|Title||Vitamin E catabolism in women, as modulated by food and by fat, studied using 2 deuterium-labeled α-tocopherols in a 3-phase, nonrandomized crossover study.|
|Publication Type||Journal Article|
|Year of Publication||2020|
|Authors||Traber MG, Leonard SW, Ebenuwa I, Violet P-C, Niyyati M, Padayatty S, Smith S, Bobe G, Levine M|
|Journal||Am J Clin Nutr|
|Date Published||2020 Nov 12|
BACKGROUND: Human vitamin E (α-tocopherol) catabolism is a mechanism for regulating whole-body α-tocopherol.
OBJECTIVES: To determine the roles of the intestine and liver on α-tocopherol catabolism as affected by fat or fasting, 2 deuterium-labeled (intravenous d6- and oral d3-) forms of α-tocopherol were used.
METHODS: Healthy women received intravenous d6-α-tocopherol and consumed d3-α-tocopherol with a 600-kcal defined liquid meal (DLM; 40% or 0% fat, n = 10) followed by controlled meals; or the 0% fat DLM (n = 7) followed by a 12-h fast (0% fat-fast), then controlled meals ≤72 h. The order of the 3-phase crossover design was not randomized and there was no blinding. Samples were analyzed by LC/MS to determine the α-tocopherol catabolites and α-carboxyethyl hydroxychromanol (α-CEHC) in urine, feces, and plasma that were catabolized from administered oral d3- and intravenous d6-α-tocopherols.
RESULTS: Urinary and plasma d3- and d6-α-CEHC concentrations varied differently with the interventions. Mean ± SEM cumulative urinary d6-α-CEHC derived from the intravenous dose excreted over 72 h during the 40% fat (2.50 ± 0.37 μmol/g creatinine) and 0% fat (2.37 ± 0.37 μmol/g creatinine) interventions were similar, but a ∼50% decrease was observed during the 0% fat-fast (1.05 ± 0.39 μmol/g creatinine) intervention (compared with 0% fat, P = 0.0005).
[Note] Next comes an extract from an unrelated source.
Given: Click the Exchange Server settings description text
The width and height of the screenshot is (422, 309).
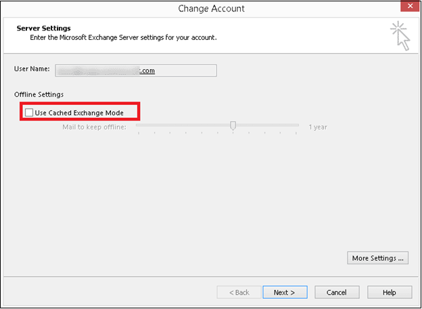Looking at the screenshot, I should tap(123, 37).
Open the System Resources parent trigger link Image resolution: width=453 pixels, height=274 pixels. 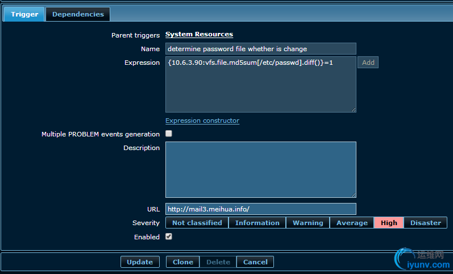pos(199,35)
Cumulative urinary d3-α-CEHC excretion was not significantly changed by any intervention. Total urinary and fecal excretion of catabolites accounted for <5% of each of the administered doses.
CONCLUSIONS: Differential catabolism of the intravenous d6-α-tocopherol and oral d3-α-tocopherol doses shows both liver and intestine have roles in α-tocopherol catabolism. During the 40% fat intervention, >90% of urinary d3-α-CEHC excretion was estimated to be liver-derived, whereas during fasting <50% was from the liver with the remainder from the intestine, suggesting that there was increased intestinal α-tocopherol catabolism while d3-α-tocopherol was retained in the intestine in the absence of adequate fat/food for α-tocopherol absorption.This trial was registered at clinicaltrials.gov as NCT00862433.